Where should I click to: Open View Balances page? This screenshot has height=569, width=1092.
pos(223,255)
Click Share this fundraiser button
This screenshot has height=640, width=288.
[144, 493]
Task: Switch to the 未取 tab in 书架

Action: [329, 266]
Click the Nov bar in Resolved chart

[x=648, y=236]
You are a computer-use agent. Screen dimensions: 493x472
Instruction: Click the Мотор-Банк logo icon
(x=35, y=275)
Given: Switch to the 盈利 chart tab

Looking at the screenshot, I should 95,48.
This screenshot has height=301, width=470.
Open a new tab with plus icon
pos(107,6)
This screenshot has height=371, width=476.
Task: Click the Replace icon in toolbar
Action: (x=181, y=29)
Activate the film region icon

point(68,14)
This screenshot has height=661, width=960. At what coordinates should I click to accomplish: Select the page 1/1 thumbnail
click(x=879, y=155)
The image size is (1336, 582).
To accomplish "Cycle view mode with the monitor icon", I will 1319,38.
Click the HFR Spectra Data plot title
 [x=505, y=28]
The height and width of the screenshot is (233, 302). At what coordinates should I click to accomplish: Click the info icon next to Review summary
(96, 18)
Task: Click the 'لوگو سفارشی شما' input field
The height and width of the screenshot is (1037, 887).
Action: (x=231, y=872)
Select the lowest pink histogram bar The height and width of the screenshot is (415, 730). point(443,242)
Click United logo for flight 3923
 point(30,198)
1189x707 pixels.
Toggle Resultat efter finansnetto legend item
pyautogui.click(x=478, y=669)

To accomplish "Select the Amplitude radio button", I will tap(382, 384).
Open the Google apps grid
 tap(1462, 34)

------------------------------

Print exactly the stretch of lines beginning with the one that holds "1189x707 pixels." and ending at the last line above.

1189x707 pixels.
Toggle Resultat efter finansnetto legend item
pyautogui.click(x=478, y=669)

To accomplish "Select the Amplitude radio button", I will tap(382, 384).
Open the Google apps grid
 tap(1462, 34)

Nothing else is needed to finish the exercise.